__Instructions for the task__: Would you please restate all of the entries exactly, apart from the pictures?

[Records excerpted from a collection]
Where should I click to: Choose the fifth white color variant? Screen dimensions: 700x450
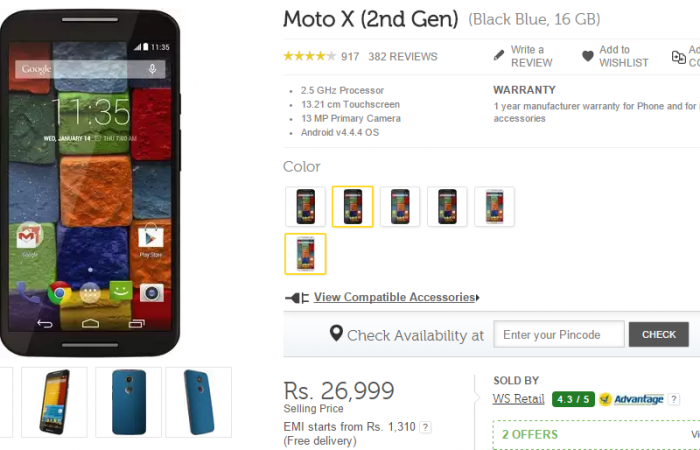tap(494, 207)
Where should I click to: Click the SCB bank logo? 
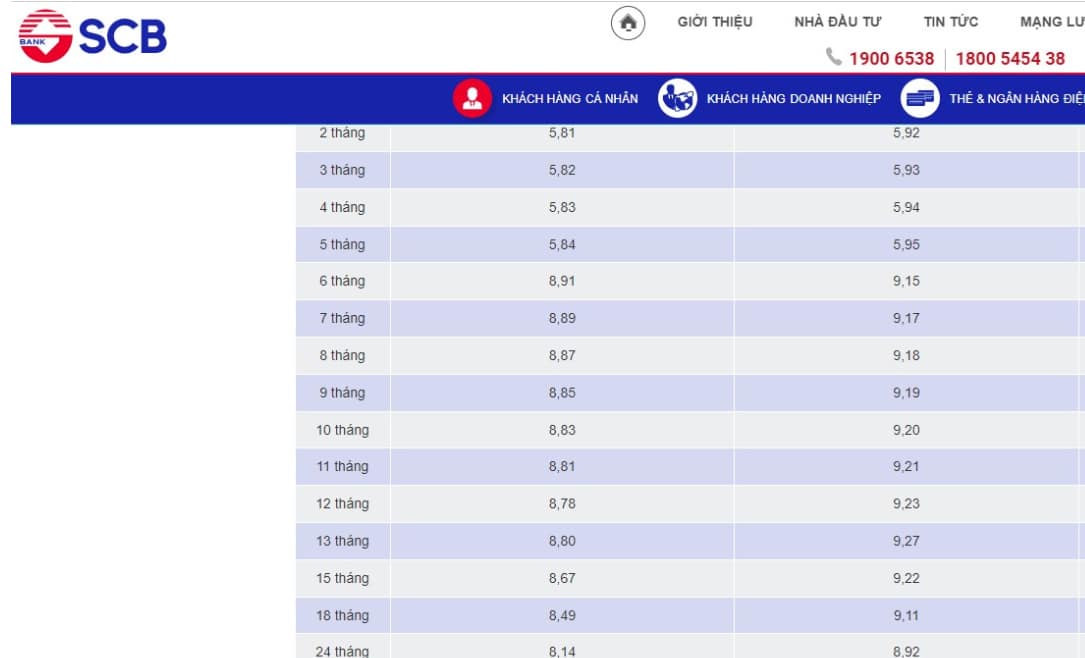92,36
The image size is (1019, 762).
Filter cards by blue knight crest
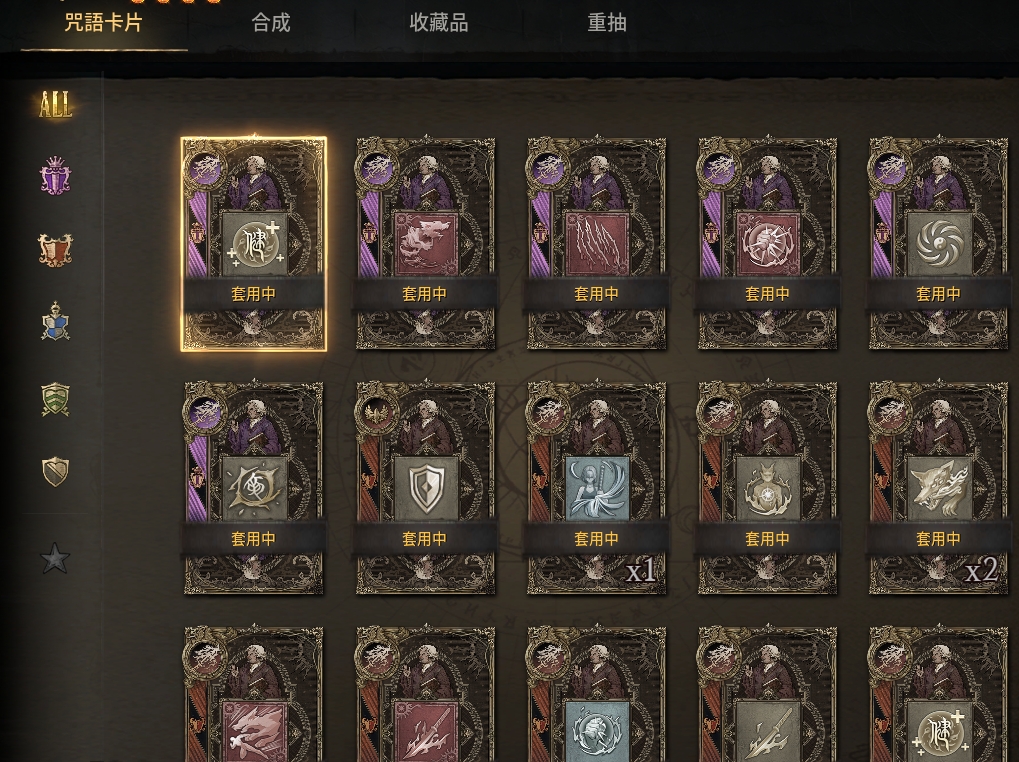click(x=55, y=322)
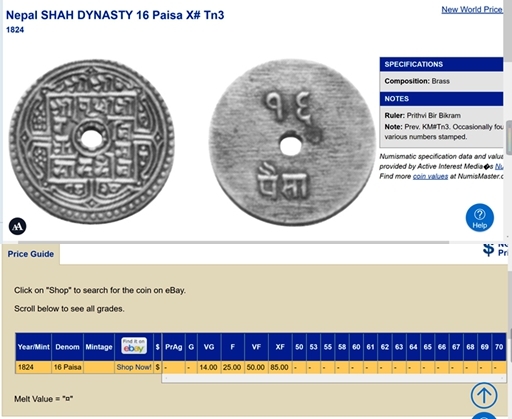Select the Year/Mint column header

pyautogui.click(x=33, y=347)
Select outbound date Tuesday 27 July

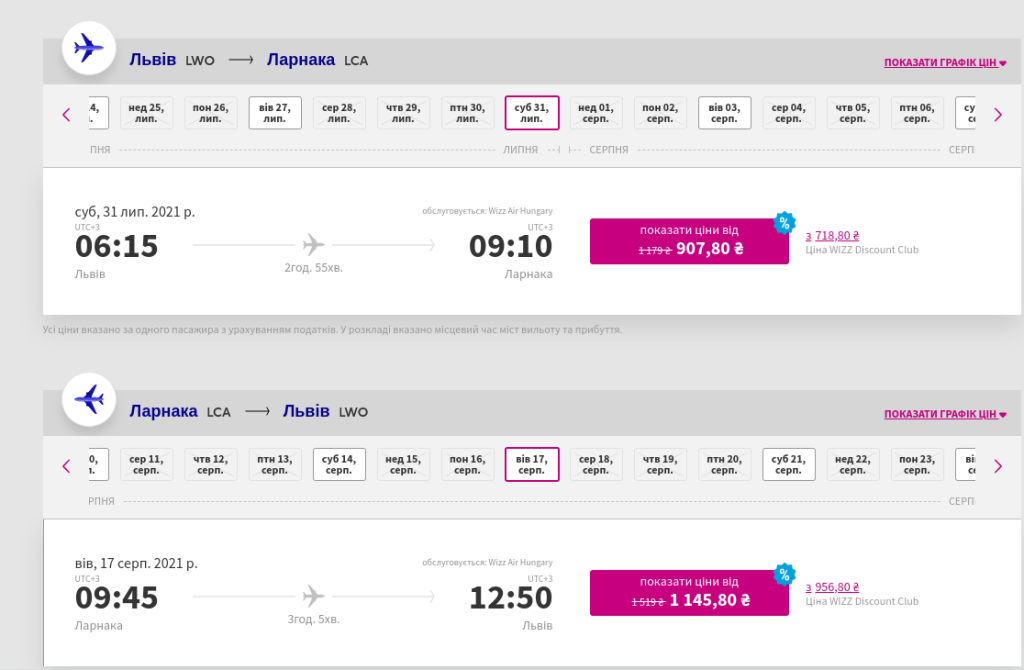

__Response to this task__:
Where should I click to: Choose the fifth white color variant? Screen dimensions: 700x450
tap(494, 207)
Where should I click to: Click the SCB bank logo? 
92,36
The image size is (1019, 762).
Filter cards by blue knight crest
click(x=55, y=322)
Select the Year/Mint column header

pyautogui.click(x=33, y=347)
Select outbound date Tuesday 27 July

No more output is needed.